- _EXERCISE BRIEF_: Please copy exactly the lines that begin with the one containing "Screen dimensions: 829x595" and end with the last line of the entries.

═══ MATERIALS PROVIDED ═══

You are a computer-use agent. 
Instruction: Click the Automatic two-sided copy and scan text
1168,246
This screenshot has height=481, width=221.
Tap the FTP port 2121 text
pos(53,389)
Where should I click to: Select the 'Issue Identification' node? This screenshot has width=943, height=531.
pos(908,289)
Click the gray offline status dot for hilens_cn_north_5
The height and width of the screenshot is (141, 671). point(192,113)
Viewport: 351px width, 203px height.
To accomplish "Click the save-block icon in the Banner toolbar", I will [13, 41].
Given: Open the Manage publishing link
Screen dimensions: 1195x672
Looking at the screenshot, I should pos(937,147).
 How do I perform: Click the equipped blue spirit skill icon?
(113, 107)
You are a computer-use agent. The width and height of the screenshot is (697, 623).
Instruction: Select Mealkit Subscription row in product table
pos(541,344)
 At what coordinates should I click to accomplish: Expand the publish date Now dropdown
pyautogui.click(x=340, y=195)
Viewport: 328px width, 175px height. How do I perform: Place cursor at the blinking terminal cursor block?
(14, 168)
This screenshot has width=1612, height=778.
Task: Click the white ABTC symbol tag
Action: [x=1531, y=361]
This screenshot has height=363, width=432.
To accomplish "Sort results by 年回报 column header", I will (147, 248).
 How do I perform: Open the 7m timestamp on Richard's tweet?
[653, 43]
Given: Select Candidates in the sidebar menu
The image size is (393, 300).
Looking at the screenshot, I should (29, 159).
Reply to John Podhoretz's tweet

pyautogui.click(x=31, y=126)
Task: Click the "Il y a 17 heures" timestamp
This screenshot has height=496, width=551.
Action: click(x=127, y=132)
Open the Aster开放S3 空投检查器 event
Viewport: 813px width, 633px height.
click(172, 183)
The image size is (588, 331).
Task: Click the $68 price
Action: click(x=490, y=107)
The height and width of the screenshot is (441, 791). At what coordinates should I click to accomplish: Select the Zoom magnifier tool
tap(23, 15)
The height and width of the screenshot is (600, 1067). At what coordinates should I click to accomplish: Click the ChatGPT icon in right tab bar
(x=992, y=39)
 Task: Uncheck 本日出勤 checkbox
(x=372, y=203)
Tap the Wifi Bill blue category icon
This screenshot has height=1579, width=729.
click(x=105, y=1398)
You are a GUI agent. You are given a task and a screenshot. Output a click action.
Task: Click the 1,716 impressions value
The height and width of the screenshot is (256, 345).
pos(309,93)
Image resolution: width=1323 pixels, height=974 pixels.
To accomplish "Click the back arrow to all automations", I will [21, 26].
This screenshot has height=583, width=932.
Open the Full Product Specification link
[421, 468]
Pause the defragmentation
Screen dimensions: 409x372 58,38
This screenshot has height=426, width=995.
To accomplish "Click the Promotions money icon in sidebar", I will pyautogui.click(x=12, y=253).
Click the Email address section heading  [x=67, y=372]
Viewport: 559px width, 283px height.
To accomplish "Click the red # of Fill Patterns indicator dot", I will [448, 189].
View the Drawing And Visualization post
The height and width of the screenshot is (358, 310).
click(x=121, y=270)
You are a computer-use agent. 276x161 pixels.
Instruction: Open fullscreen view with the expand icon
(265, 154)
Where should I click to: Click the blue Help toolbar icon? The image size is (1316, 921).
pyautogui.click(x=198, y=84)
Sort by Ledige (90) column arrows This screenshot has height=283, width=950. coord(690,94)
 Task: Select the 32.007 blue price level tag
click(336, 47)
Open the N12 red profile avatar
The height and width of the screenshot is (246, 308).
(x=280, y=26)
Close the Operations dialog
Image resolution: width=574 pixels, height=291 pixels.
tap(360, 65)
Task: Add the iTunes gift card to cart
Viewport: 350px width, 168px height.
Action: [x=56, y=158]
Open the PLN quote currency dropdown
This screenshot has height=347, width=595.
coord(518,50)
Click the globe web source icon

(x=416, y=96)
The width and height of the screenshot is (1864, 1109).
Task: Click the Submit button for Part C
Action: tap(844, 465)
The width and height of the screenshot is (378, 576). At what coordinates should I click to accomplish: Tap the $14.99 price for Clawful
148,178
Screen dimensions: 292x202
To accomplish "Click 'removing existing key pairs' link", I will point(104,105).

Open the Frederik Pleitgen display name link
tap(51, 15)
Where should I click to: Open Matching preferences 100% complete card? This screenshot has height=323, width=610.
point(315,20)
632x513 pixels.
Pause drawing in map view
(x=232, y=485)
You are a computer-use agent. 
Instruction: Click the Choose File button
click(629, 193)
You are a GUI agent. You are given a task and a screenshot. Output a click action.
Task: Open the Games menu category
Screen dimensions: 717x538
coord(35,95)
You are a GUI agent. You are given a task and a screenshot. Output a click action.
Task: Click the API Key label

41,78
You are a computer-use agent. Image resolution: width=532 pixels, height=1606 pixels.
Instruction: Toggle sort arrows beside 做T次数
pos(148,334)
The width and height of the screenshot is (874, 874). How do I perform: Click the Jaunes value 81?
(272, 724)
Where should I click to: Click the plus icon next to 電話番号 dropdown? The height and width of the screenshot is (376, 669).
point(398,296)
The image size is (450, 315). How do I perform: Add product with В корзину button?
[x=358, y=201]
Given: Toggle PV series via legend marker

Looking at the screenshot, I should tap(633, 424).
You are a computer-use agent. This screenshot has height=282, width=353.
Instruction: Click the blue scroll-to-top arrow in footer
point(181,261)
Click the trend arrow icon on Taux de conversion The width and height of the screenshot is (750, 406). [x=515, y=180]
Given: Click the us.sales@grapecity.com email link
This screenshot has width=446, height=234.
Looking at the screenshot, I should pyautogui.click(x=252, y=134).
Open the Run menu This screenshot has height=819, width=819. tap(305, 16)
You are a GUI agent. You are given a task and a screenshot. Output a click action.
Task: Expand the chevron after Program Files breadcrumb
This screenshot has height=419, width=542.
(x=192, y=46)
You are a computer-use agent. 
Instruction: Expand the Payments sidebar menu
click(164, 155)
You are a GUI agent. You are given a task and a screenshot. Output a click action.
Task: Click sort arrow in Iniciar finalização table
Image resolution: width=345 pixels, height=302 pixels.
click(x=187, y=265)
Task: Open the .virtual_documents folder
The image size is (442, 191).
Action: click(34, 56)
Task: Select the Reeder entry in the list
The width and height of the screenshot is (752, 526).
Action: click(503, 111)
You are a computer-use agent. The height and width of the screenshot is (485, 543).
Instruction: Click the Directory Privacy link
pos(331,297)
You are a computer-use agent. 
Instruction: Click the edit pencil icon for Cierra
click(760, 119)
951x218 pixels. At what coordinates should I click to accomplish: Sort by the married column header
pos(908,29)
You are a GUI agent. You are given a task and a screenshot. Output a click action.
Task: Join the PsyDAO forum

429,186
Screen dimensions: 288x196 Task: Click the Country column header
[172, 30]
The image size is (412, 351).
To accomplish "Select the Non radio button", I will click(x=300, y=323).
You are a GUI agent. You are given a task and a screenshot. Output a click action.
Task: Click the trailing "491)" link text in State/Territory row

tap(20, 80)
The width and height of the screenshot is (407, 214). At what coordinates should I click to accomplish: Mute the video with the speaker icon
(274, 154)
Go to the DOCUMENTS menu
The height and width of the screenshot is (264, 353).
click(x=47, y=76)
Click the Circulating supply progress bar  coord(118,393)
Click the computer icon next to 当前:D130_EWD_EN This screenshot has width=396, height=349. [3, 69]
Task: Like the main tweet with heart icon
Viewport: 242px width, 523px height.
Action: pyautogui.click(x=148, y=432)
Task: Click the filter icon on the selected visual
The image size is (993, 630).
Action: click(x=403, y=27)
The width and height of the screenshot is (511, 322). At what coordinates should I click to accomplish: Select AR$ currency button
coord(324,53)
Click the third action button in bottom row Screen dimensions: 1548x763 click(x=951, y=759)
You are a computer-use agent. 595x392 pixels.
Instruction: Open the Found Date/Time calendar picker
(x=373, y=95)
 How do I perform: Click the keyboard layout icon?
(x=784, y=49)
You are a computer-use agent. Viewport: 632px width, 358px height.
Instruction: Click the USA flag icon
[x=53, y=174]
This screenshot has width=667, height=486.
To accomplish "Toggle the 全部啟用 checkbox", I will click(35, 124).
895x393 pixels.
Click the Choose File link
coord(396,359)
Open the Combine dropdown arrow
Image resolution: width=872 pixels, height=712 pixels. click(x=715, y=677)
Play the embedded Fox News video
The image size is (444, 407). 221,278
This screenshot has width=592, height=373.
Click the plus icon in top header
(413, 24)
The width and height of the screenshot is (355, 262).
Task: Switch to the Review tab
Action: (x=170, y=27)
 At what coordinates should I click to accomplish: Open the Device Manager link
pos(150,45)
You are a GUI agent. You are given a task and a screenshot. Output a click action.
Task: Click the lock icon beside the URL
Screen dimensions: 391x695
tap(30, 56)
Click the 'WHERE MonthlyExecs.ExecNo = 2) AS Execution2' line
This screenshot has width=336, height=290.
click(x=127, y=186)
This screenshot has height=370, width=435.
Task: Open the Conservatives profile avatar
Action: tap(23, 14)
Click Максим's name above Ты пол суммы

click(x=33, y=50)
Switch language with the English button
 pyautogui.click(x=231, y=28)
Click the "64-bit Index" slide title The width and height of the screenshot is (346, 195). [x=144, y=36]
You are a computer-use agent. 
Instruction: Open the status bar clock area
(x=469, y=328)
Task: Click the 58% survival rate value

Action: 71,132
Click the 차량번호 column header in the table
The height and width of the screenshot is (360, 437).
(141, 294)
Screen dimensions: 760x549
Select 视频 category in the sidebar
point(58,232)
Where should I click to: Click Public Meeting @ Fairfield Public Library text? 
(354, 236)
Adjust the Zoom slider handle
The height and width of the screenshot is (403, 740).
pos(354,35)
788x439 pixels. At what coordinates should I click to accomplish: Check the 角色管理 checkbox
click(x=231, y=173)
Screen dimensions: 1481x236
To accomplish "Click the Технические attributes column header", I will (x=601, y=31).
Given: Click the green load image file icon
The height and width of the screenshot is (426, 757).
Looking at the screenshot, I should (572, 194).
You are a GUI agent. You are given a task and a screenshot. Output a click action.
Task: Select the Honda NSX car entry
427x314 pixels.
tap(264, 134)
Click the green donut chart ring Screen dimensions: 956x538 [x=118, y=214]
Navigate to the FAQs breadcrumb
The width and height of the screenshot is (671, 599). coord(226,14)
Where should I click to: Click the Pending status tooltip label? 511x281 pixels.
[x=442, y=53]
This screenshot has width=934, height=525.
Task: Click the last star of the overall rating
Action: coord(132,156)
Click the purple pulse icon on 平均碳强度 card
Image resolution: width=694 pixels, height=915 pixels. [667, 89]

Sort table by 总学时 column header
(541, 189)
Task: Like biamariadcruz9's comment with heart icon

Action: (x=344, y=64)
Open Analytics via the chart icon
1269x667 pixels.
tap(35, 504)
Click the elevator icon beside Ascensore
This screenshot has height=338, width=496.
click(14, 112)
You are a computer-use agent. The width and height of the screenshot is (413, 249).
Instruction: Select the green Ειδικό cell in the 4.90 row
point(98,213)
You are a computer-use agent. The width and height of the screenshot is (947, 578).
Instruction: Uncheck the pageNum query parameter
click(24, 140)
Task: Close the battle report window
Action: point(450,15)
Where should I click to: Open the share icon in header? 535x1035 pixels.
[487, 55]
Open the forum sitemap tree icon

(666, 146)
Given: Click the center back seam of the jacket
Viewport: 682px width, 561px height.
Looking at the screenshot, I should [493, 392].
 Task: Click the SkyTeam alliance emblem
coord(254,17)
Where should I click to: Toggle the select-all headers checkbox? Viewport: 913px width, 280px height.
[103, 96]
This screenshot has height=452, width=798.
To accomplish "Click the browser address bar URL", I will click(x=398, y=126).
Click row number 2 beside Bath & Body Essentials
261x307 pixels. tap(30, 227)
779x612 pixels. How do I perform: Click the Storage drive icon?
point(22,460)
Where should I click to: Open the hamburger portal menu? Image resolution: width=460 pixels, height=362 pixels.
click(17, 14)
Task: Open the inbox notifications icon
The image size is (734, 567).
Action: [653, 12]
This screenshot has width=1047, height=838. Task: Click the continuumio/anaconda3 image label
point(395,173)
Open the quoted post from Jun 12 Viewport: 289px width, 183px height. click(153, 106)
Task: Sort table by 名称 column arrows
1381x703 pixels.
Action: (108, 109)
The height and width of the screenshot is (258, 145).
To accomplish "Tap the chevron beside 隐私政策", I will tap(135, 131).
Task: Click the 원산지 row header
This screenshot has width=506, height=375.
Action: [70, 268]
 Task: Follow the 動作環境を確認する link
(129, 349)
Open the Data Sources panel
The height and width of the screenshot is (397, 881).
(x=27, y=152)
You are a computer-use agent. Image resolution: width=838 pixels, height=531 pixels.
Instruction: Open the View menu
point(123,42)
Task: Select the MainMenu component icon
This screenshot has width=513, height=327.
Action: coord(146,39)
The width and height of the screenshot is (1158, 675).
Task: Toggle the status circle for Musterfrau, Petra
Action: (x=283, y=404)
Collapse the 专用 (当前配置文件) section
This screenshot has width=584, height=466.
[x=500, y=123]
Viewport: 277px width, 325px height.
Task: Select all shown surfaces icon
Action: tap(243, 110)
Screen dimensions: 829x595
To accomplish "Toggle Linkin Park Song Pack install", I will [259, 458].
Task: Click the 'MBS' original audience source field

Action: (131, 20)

═══

- _SOLUTION_:
Screen dimensions: 829x595
To accomplish "Toggle Linkin Park Song Pack install", I will [259, 458].
Task: Click the 'MBS' original audience source field

Action: (131, 20)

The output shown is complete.